PACIENTE 63
O Spotify criou a radionovela, risos. Eles chamam de "áudiosérie". Porque sonhei que pegava Seu Jorge no mês passado, comecei a ouvi-lo e, talvez por isso, hoje acordei com o outdoor na tela, ao abrir o Spotify: Paciente 63.
Seu Jorge é Pedro, um paciente psiquiátrico que afirma ter vindo do futuro, do ano de 2062, obviamente para salvar o mundo (a história, no momento, se passa em outubro de 2022). O enredo não é diferentão, cinema e literatura já exploraram bastante as teorias distópicas - a trilogia De volta para o futuro é bastante citada. E, mesmo assim, a série te prende, você não consegue parar de ouvir até chegar naquele final com direito a plot twist.

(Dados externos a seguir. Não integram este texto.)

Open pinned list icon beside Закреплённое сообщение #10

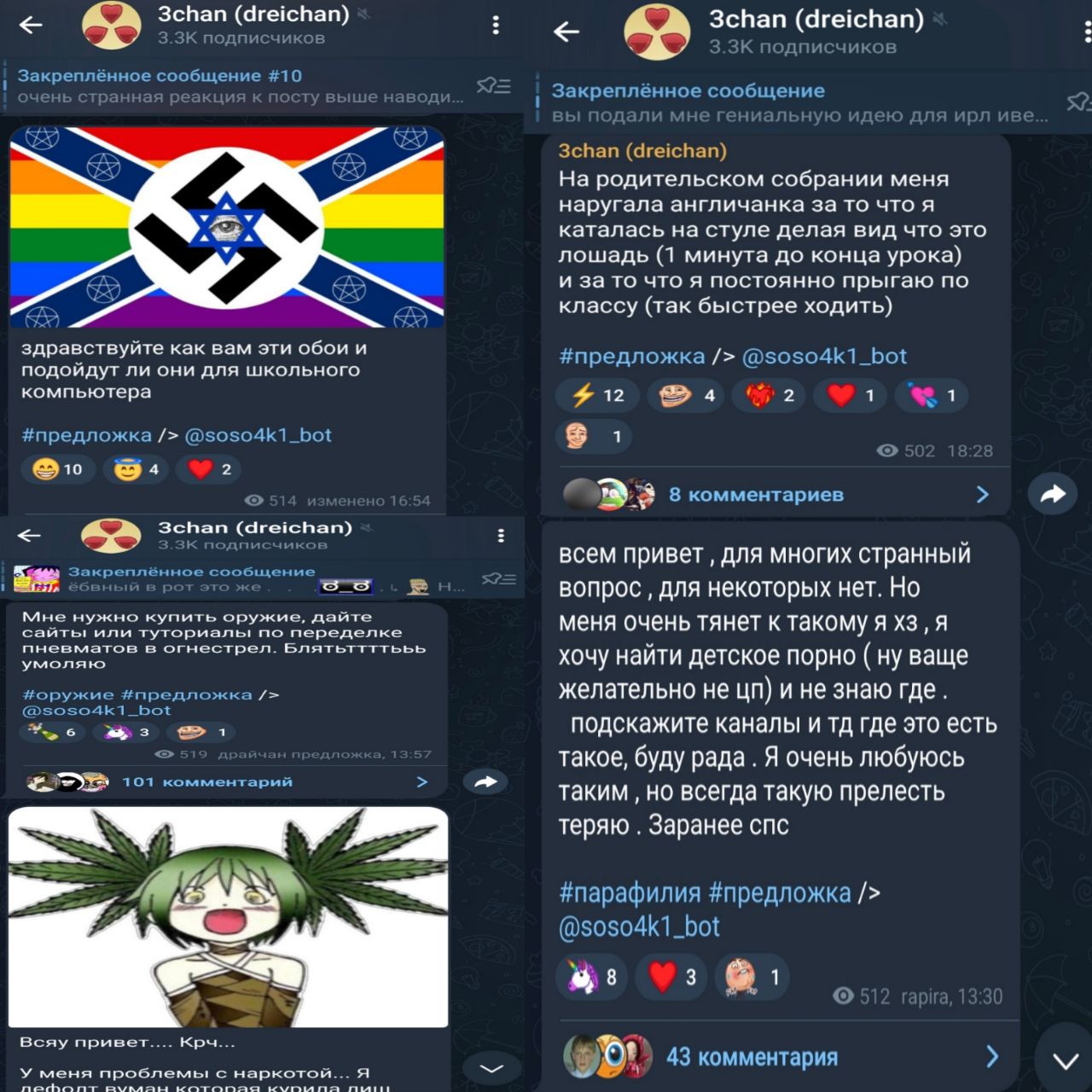tap(493, 85)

Pedro narra sua curiosa história para Elisa, interpretada por Mel Lisboa, a terapeuta. Ao longo de dez episódios com cerca de quinze minutos cada, Pedro precisa explicar e convencer Elisa de sua missão.

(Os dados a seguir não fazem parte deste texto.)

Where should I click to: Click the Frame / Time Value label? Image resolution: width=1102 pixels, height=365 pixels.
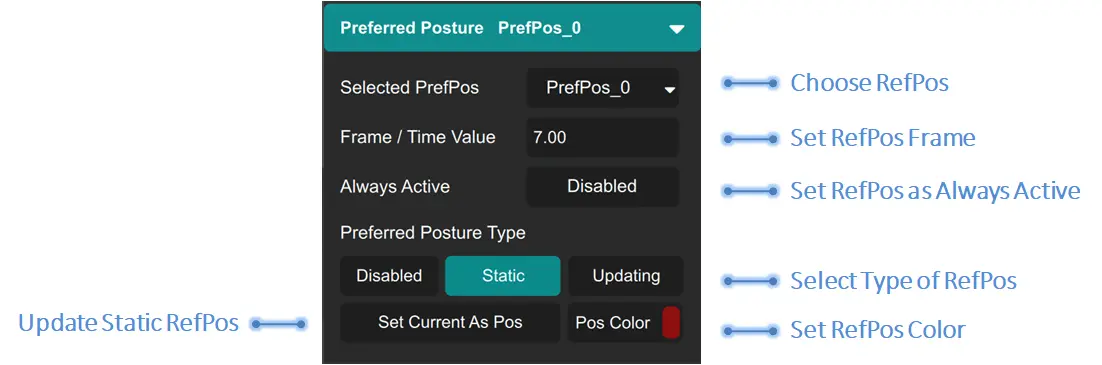pyautogui.click(x=418, y=137)
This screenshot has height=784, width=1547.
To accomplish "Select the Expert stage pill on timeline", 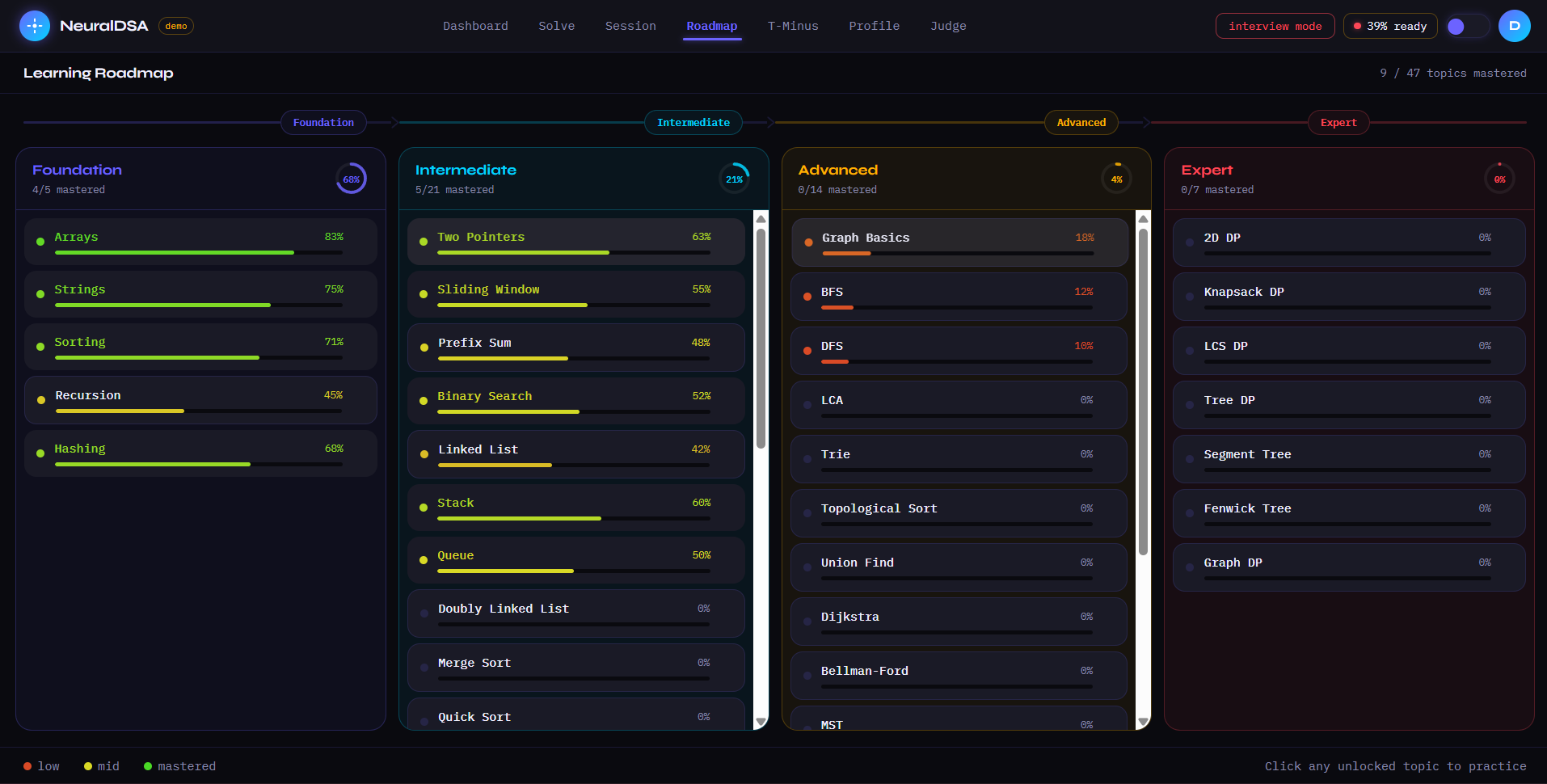I will coord(1338,122).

Adorei o formato de "áudiosérie", porque ouvi metade no caminho para o trabalho. Aproveitando que foi uma manhã sem atendimentos, ouvi aqui também. A série é uma produção original, inspirada numa narrativa espanhola. Sim, parece com qualquer creepypasta - e por isso me interessei por continuar ouvindo. Você até lamenta quando acaba.

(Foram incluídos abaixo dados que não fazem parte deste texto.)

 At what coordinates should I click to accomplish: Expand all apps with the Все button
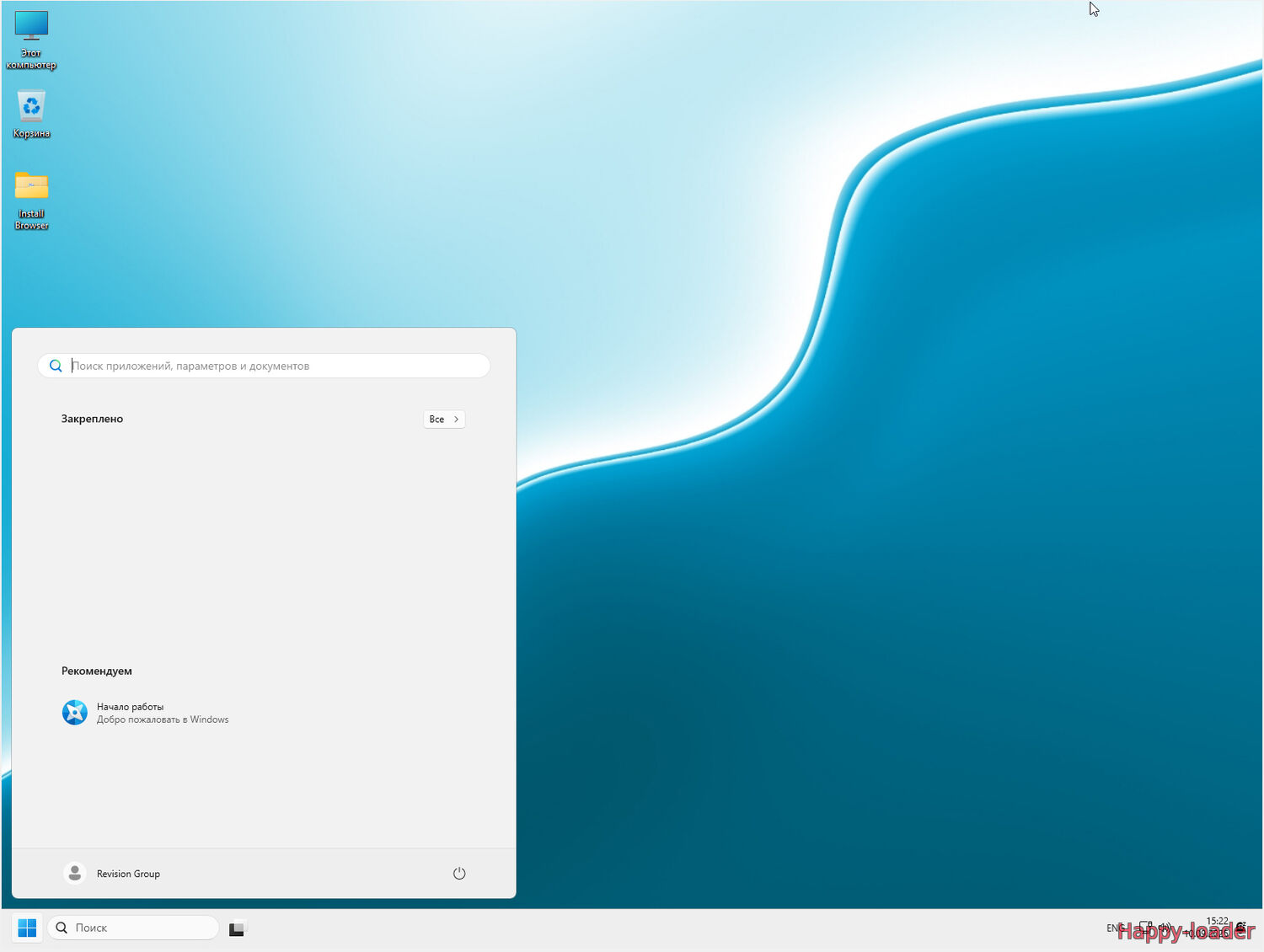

Vale à pena não só pela história, que muito se aproxima da nossa realidade: o futuro, segundo Pedro, nos apresenta a geração "entre pandemias", as redes sociais e os dados digitais não mais existem e a colonização em Marte é fato. Paciente 63 transmite angústia e aflição, porque tudo é muito convincente e atual, cientificamente falando, também fazendo com que você questione o lado aparentemente saudável dessa conversa.
E a voz do Seu Jorge é muito, MUITO sexy (e ele nem está cantando).